**Work instruction:**
Look for the word "This". Copy every line of the listing where it occurs.
*** Opening Stored data ***
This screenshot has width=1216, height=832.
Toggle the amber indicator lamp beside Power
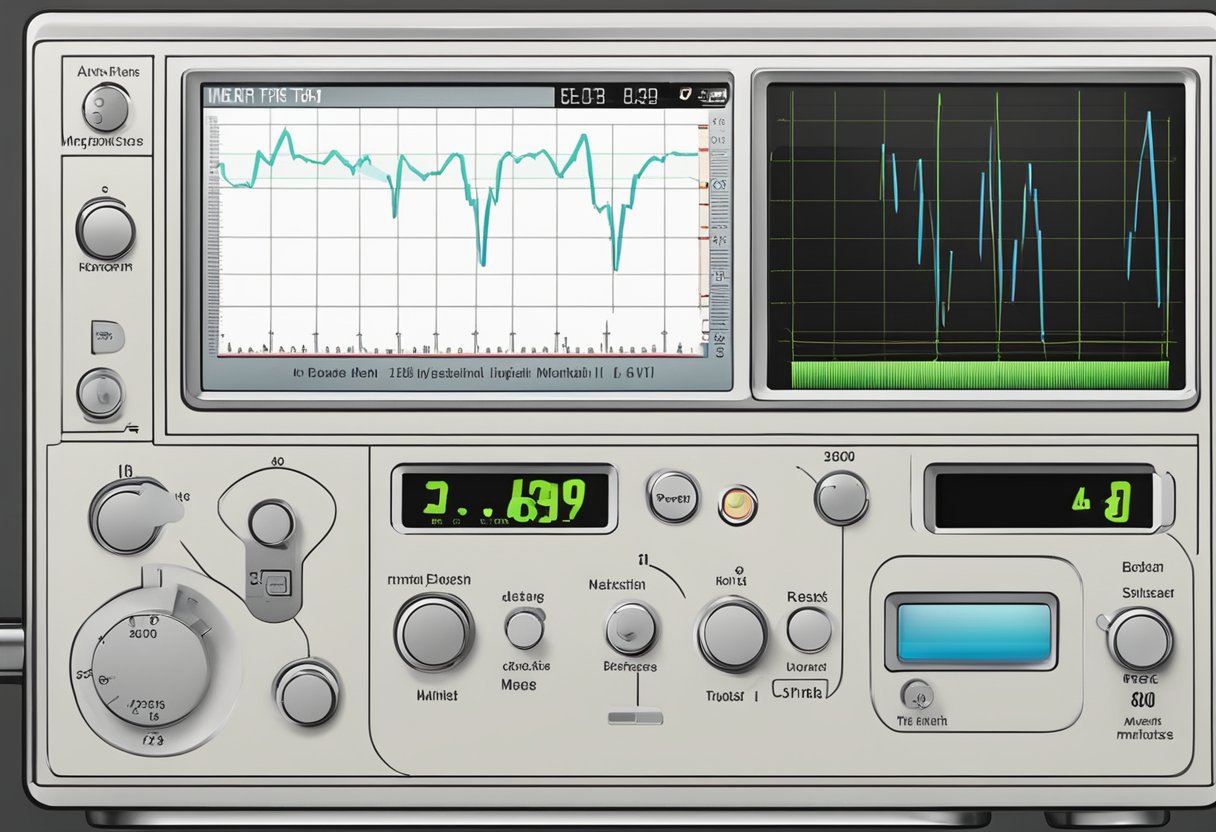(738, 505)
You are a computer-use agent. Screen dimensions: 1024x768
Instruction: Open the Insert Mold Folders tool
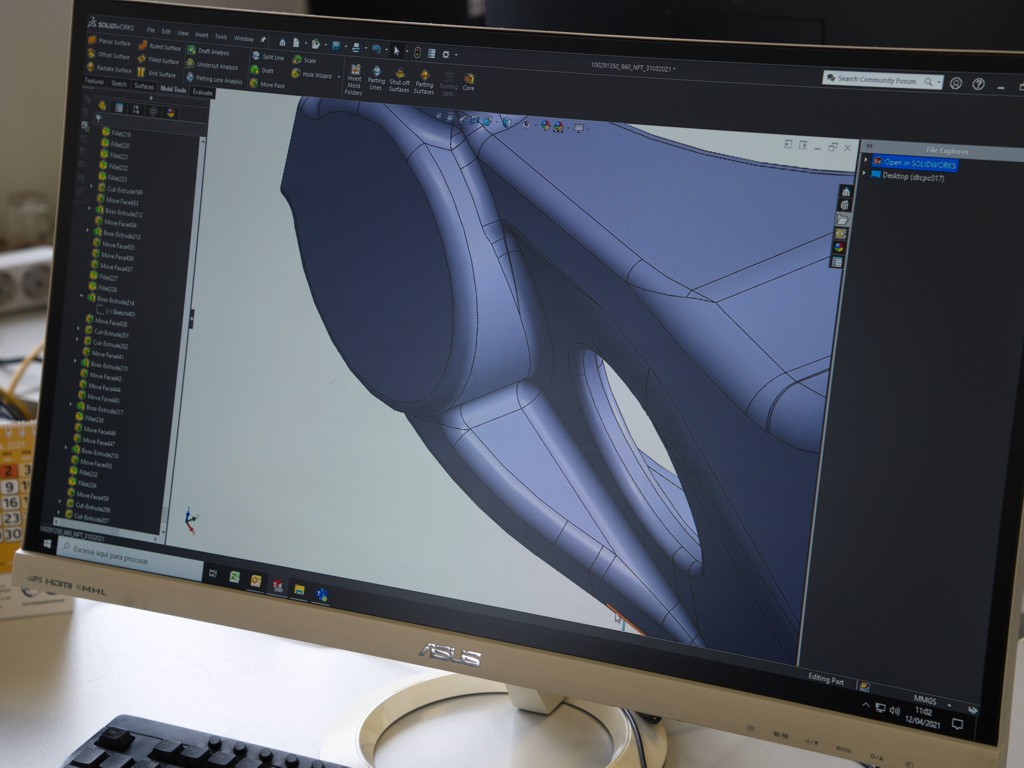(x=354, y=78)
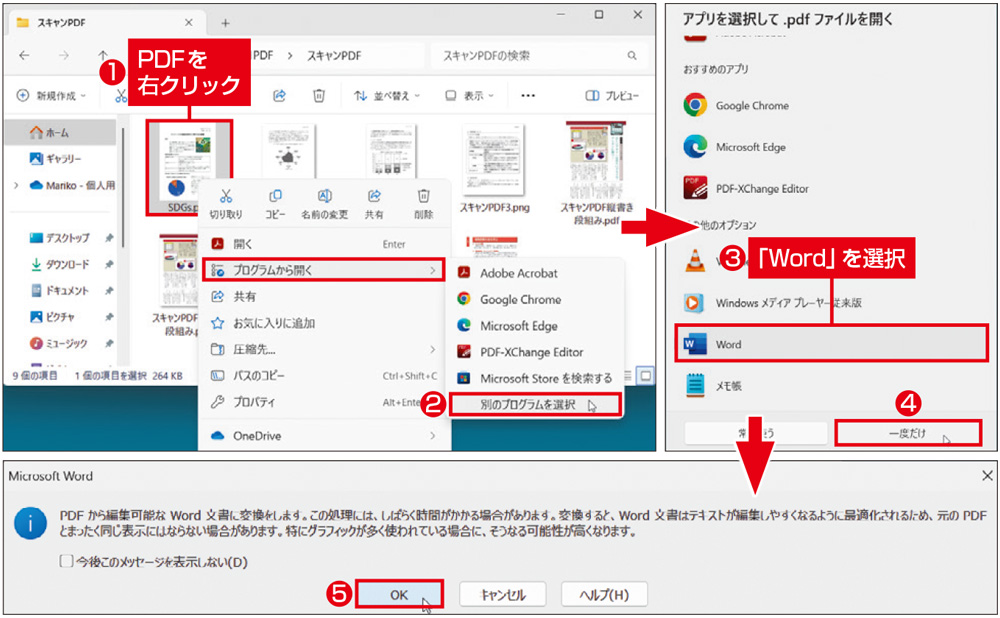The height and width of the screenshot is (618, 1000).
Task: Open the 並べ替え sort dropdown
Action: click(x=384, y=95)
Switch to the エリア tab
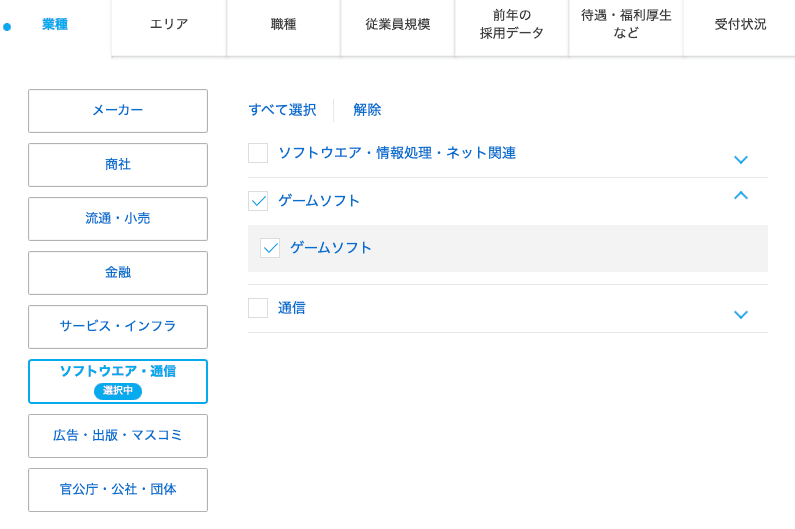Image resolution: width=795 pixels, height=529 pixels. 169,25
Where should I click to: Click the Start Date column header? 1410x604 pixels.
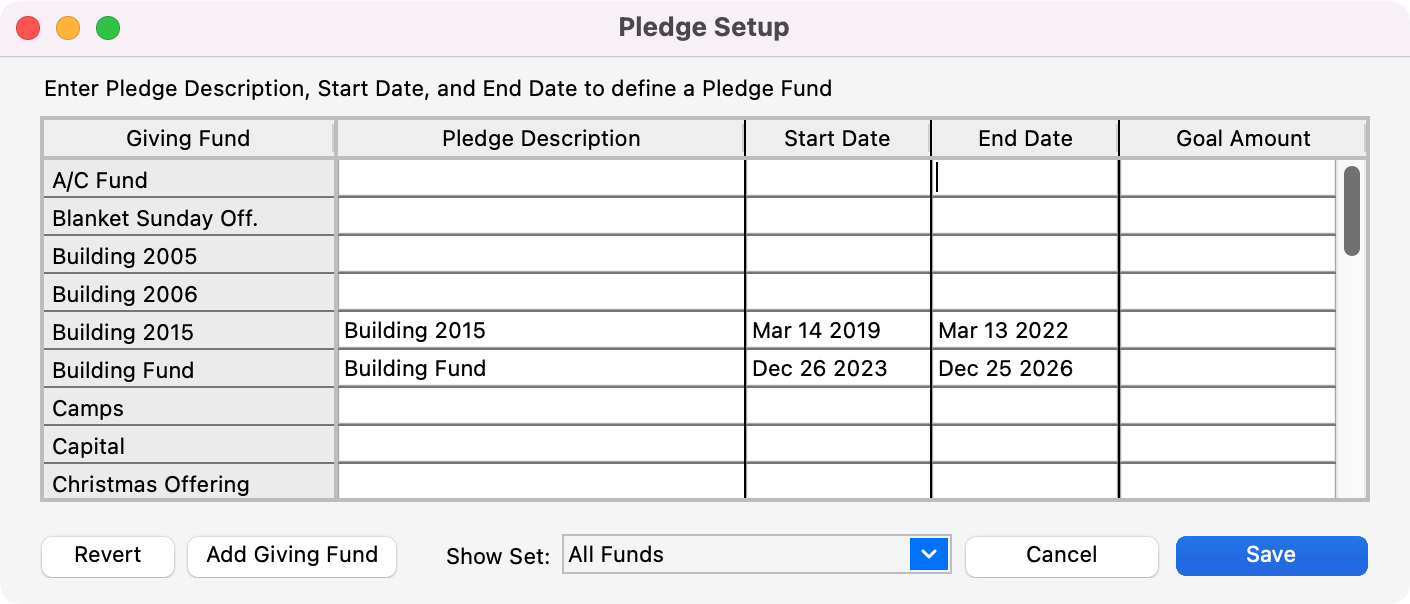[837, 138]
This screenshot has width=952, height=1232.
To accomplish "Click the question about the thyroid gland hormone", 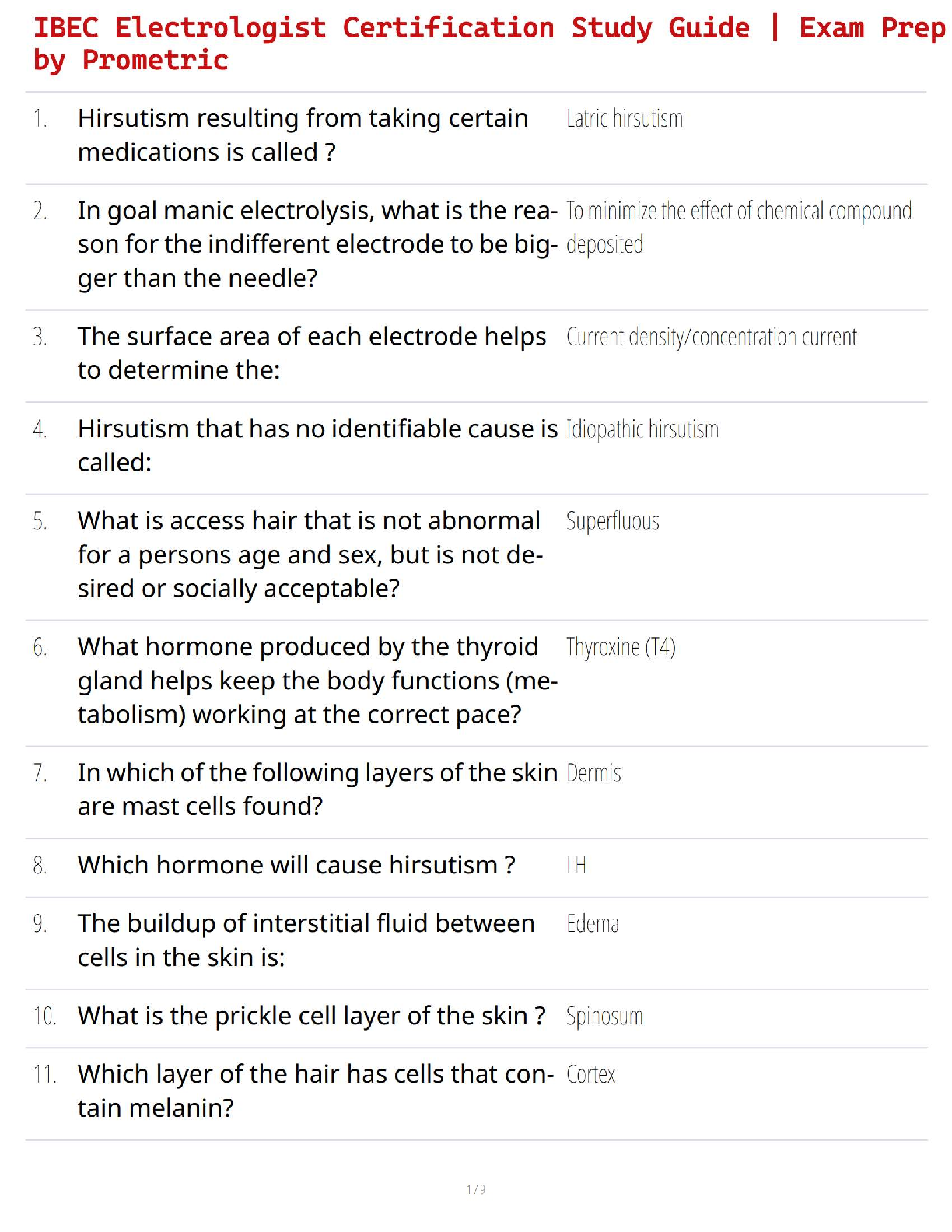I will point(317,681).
*** Closing Stored data ***
**Response area:**
This screenshot has width=1216, height=832.
This screenshot has width=952, height=1232.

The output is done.